* **Set tasks**:
1. From the mass-lifting essay, return the stretch from "A launch gun" through "masses also exist.", copied word for word.
2. In the mass-lifting essay, how does the size of our moon compare with the objects in the asteroid belt?
3. Pick up the mass-lifting essay after its final sentence and keep writing it.

* **Page excerpt**:

[start]

Mass-Lifting from The Moon

For building large space colonies in orbit (I mean really huge), mass-lifting from the moon is a tricky proposition. Asteroids are clearly a good alternative, but they are not a panacea for massive space industry because you must either choose between small masses, inaccessible locations, or outrageously long travel times.

If the goal is something like an O’Neil space colony, then a more extreme scheme will be needed to do build habitats at low cost. Here, I will begin to intellectually entertain the process of deconstructing an entire astronomical body, particular with Martian moons, large asteroid belt objects, or Jovian moons in mind as the source material.

The Mass Distribution Problem

Many people are surprised to find out that our moon is larger than all objects in the asteroid belt put together by a large margin. Evolution of our solar system by gravitational interactions and collisions underwent something like Ostwald ripening:

The big ones get bigger, and the small ones get eaten. That is the reason that the space around Earth is extraordinarily clean, and why mass values of astronomical objects are distributed in a hierarchical pattern. This is a big problem for people who envision a space society based around asteroids, because the asteroid materials are either relatively scarce (like Near Earth Asteroids) or have extremely inconvenient orbital parameters, such as high inclinations or being highly elliptic.

Lifting — Essentially Complete Deconstruction of an Astronomical Object

A launch gun on the moon is “mass-lifting”, but make the object itself the first word in that phrase, “moon-lifting”, “asteroid-lifting”, or “star-lifting” and you express a very different concept. While mass-lifting would bring a marginal fraction of the mass out of the gravity well, moon-lifting would completely destroy the object’s gravity well, dispersing the material en-mass into chunks which are all much smaller than the original object.

Why Would We Ever Do This?

To repeat the scenario mentioned about O’Neil habitats, someone would likely process the materials to make the steel hulls of massive space habitats.

Fleets of Island Three habitats would likely require radical mass-delivery methods like moon-lifting. Other, more creative, applications for bulk masses also exist.

[end]

* **Provided information**:
[start]

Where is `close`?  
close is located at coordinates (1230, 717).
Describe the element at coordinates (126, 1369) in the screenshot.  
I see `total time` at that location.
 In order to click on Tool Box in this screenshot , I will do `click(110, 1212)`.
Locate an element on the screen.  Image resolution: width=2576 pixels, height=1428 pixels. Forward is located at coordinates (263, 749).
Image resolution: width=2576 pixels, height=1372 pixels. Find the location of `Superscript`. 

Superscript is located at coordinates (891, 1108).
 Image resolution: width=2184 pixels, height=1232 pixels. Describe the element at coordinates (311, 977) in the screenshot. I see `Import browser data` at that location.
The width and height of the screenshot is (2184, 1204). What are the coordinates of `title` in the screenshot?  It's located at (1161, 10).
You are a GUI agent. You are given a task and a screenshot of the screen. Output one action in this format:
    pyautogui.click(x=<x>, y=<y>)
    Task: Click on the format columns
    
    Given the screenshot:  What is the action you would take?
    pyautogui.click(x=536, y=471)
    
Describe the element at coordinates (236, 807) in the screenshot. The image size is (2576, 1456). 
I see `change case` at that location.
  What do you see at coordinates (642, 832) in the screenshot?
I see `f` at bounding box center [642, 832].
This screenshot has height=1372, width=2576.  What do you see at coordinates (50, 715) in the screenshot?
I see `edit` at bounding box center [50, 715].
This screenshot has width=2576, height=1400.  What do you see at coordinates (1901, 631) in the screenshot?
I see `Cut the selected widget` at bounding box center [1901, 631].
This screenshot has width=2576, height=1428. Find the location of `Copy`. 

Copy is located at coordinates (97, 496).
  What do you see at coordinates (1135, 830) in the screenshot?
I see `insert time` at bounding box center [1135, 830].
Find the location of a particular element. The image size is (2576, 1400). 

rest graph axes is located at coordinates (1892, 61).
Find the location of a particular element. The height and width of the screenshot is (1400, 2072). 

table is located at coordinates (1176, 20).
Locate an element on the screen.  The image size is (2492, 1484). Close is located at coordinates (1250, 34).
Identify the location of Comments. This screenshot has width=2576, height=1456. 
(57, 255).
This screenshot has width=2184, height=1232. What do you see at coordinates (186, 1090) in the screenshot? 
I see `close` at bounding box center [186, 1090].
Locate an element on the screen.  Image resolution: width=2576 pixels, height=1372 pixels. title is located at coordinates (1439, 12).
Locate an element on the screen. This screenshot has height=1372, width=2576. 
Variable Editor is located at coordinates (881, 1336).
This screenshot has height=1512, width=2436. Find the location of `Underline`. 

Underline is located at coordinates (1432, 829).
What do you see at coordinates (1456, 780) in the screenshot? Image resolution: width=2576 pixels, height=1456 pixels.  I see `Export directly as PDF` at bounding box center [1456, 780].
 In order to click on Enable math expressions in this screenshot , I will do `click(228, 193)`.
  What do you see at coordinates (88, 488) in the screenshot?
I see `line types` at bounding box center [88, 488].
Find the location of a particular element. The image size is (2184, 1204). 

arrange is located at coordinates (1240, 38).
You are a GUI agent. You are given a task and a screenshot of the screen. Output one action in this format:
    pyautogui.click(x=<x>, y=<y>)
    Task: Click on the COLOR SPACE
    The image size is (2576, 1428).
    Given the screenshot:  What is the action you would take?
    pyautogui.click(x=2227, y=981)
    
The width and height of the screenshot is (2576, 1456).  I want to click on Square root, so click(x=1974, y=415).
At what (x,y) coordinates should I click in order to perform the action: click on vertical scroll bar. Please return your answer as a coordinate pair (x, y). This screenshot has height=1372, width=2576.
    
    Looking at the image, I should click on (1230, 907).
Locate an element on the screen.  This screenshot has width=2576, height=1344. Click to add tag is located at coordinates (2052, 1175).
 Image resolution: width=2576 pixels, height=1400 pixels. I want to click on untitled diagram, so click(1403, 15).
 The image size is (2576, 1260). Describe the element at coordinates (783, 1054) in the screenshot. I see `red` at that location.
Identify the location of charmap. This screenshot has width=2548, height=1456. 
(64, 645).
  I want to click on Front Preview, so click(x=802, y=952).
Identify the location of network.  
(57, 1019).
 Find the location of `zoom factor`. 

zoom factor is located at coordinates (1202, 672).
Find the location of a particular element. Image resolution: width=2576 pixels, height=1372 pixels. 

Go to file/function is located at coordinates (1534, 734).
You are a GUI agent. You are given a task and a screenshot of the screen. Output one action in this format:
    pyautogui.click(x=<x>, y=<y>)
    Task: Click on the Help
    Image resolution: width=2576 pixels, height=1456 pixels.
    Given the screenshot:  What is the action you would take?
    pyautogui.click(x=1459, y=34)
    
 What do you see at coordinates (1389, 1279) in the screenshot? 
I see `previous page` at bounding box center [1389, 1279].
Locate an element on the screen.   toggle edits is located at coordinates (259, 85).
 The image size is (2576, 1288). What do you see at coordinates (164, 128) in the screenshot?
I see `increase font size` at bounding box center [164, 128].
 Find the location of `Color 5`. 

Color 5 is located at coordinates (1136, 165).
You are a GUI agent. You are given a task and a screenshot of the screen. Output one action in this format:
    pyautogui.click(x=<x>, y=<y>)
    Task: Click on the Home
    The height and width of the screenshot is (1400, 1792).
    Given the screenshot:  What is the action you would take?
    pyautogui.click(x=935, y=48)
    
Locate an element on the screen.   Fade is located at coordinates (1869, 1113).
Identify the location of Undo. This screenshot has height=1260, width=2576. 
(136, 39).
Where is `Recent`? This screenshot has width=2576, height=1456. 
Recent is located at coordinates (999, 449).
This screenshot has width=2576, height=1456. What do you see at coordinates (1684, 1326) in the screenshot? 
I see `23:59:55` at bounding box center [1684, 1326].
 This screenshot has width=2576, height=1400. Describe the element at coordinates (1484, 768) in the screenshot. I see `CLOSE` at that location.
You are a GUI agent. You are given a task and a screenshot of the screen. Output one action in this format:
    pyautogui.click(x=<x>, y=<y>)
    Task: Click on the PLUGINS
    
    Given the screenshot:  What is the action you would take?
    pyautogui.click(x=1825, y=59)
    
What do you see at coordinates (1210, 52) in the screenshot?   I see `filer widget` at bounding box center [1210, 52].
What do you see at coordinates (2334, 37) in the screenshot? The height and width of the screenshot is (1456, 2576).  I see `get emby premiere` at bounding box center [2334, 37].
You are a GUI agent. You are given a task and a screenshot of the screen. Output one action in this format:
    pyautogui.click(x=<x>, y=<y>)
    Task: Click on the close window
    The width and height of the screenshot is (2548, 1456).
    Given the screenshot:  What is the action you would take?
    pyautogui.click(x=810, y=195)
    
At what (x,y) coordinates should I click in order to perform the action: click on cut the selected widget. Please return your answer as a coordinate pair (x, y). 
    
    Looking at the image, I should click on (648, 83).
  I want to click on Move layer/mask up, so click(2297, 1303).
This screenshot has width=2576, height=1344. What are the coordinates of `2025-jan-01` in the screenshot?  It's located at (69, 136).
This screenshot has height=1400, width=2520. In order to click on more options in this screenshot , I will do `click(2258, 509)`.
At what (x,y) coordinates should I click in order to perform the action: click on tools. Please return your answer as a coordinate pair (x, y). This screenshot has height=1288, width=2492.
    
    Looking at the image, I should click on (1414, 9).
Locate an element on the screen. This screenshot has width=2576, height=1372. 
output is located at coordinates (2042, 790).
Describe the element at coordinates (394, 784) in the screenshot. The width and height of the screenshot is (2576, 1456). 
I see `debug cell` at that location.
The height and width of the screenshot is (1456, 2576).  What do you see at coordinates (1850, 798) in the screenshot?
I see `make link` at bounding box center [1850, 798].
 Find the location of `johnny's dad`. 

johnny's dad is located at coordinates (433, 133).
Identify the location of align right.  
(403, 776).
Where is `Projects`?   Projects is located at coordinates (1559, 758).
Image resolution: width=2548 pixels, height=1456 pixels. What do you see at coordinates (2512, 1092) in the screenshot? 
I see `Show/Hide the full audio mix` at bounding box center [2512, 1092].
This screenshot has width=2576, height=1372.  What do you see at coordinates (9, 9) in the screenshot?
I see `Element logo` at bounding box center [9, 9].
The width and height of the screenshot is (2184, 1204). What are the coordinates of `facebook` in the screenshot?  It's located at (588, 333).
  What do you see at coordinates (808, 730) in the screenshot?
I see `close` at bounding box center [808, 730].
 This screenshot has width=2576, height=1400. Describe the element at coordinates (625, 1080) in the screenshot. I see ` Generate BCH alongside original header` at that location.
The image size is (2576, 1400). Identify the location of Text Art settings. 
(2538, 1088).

[end]

* **Per-task outputs**:
1.
A launch gun on the moon is “mass-lifting”, but make the object itself the first word in that phrase, “moon-lifting”, “asteroid-lifting”, or “star-lifting” and you express a very different concept. While mass-lifting would bring a marginal fraction of the mass out of the gravity well, moon-lifting would completely destroy the object’s gravity well, dispersing the material en-mass into chunks which are all much smaller than the original object.

Why Would We Ever Do This?

To repeat the scenario mentioned about O’Neil habitats, someone would likely process the materials to make the steel hulls of massive space habitats.

Fleets of Island Three habitats would likely require radical mass-delivery methods like moon-lifting. Other, more creative, applications for bulk masses also exist.

2. Our moon is larger than all objects in the asteroid belt put together, by a large margin.

3.
Mining Trace Minerals

A growing number of asteroid bulls believe that we will conduct mining operations on asteroids. The point is not to transport the entire mass, but to set up refining operations on the asteroid and only deliver a small quantity of precious metals extracted from it. Digging into a body with significant gravity presents a sort of complication that’s not necessary for small objects. As such, moon lifting could eventually become something tantamount to strip mining in space where enormous quantities of matter are scoured by methods that have extreme economies of scale by traversing newly exposed surfaces from a moon or asteroid.

Micro-gravity opens up exotic possibilities for extraction and manufacturing industries. The lack of gravity allows for the very low effort in opening up seams in the rock. Arrangement of the rock can be manipulated in however one sees fit, which is important for mining extremely small quantities of rare trace elements. You can imagine slabs of rock with regular spacing that the mining robots pass in-between and use unique methods of extracting the desired minerals, like magnetic attraction. This also allows for highly effective imaging technologies to scan the constant-width slabs with instruments on both sides.

Spin-Up Disassociation

High gulfs of Delta V introduce massive inefficiencies, and the concept of moon-lifting benefits from the fact that only relatively low Delta V values are involved. Because of that, completely ordinary materials can be employed in the operations to disassociate the mass of the object. The most obvious first step to this is to simply spin the moon until parts of it begin to break apart. The angular momentum isn’t actually that hard to provide, since it comes from the produce of (mass) x (radius) x (velocity). In our scenario, a large radius is the trump card.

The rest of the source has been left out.